-- Begin Text segment --

You're getting noticed as a top NBA player now. How much better do you think you can be? What are you trying to improve in your own game?
I love playing this game and I'm going to keep working on it. I believe that there is a lot for me to improve on and I think that I have got to get a lot stronger and I think that I can do that in the off season. I have to work on my ball handling and things like that. There are so many things in the game that you can improve on. I think that I have improved a lot in the last 2 years but I just believe that there is room for improvement. I have a large gap to fill in.

This week you've swept the Heat, won the Sportsmanship award and you've been called up for the GB (Great Britain) squad for the first time. Has there been a better week for you in your career?
It's just been amazing. Everything is happening. The main thing is to stay focused. It's been an amazing week. The highlight really was advancing to the second round and I'm really excited about the GB team, just the chance that I'm going to be playing for GB but also playing with guys that I grew up with. Some of the guys in the team are guys that I grew up watching. I traveled for miles to watch some of those guys play when I was younger and now I get a chance to play with some of them, so I'm really excited.

Do you feel like you have the support of the British public behind you in this Playoff Series?
I think I do. I feel like I do. I have a lot of friends in England telling me that Game 2 was on TV. I got a lot of phone calls back home from my friends and people that saw me told me how many people were watching the game. So I really believe that I do have the support and I really believe that basketball is really going to move forward from now on.

How hopeful are you of basketball as a sports profile being raised back home in England by your successes out there?
I really want basketball to have a lot more attention. I just really believe that there are a lot of young kids who love the sport and a lot of players that really work hard at it and I think the recognition will come. More recognition will help more kids to stick with the game because it is very popular at a young age in the UK so hopefully the attention will rise and a lot of these kids will stay with it for longer.

How would you compare the lifestyle for an NBA player to that of a premiership footballer back in England?
It's really similar. I think a football player over there is recognized everywhere they go and basketball here is at that level. So there are a lot of similarities.

-- End Text segment --

## Things to do:
1. In the basketball interview, which award did the player win during the week being discussed?
2. List the three achievements that the interviewer names as having happened to the player this week in the basketball interview.
3. Carry on the basketball interview from its final sentence.

-- Begin Items --

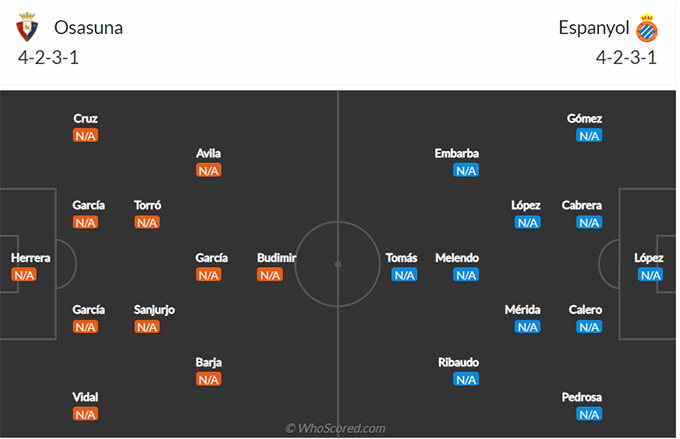The height and width of the screenshot is (439, 680).
Task: Click player name Ribaudo
Action: click(458, 362)
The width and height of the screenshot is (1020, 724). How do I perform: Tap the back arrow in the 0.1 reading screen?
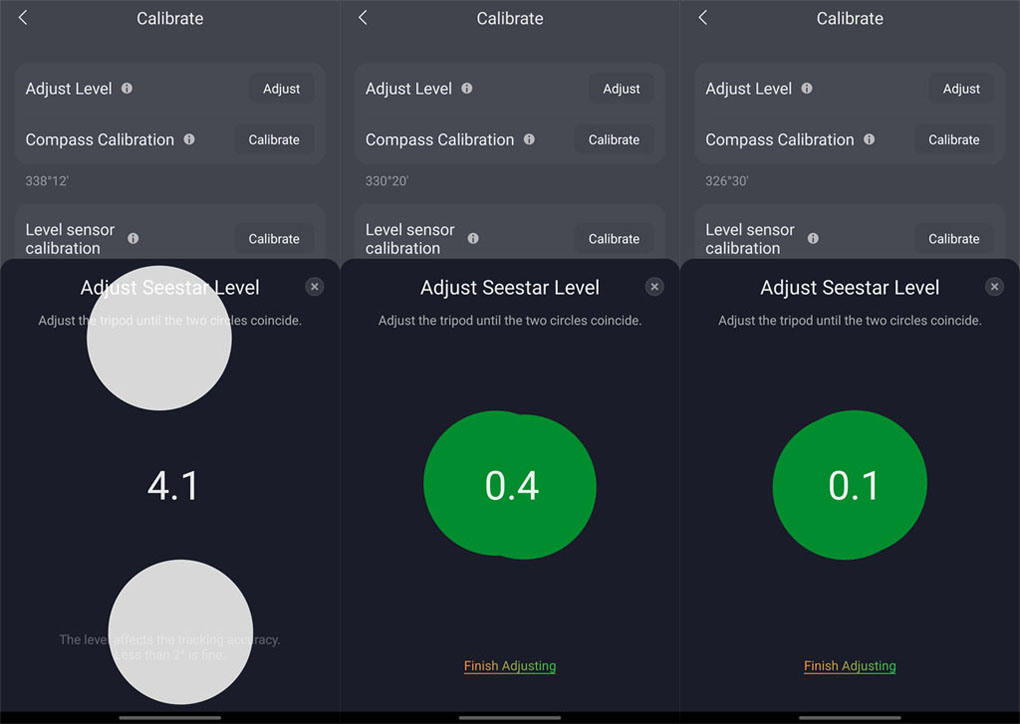click(x=703, y=18)
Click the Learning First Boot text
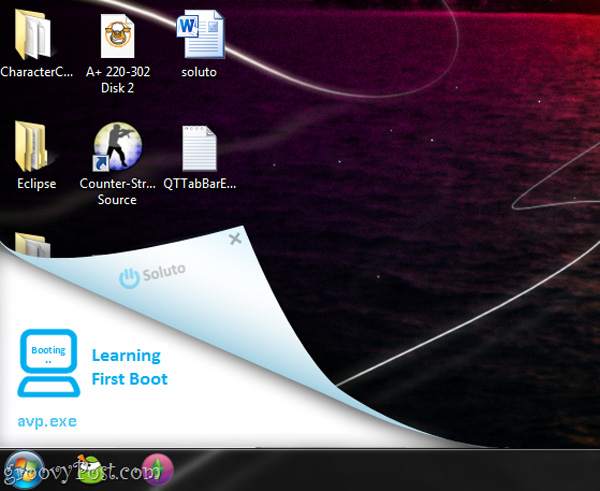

-- End Items --

## Task responses:
1. The Sportsmanship award.

2.
- Sweeping the Heat
- Winning the Sportsmanship award
- Being called up to the GB (Great Britain) squad for the first time

3.
Going back to the GB team this summer Chris Finch has talked a lot about how he sees you taking a variety of roles and playing a line-up where there's no real fixed position. Do you think there will be a lot of pressure on you to lead that team given that you're coming in a fresh and coming off a great NBA season?
I don' t mind. I think we are going to do well. I think we have a group of guys that are going to play hard and play hard as a team. My main thing is that I work hard and I'm going to play hard when I play for GB. There is also going to be a lot of excitement and I think that takes away from the pressure. I think we've just got to go out there play hard and have some fun and everything will take care of itself. I can't go into it thinking I got to do this, I got to do that, because I am playing with good players. Guys that can get the job done.

What do you think that you can take from the Bulls and bring to the GB team to make it better?
I think after having the season that's going on I've learnt a lot. I think the main thing going into the GB team is just being focused. With 82 games and as long as our season is I think it takes a lot of focus and that's one thing I'm going to preach a lot. I think no matter if it's our first game or our last game, our first quarter, first half or second half, the main thing is really going to be to stay focused and get the job done.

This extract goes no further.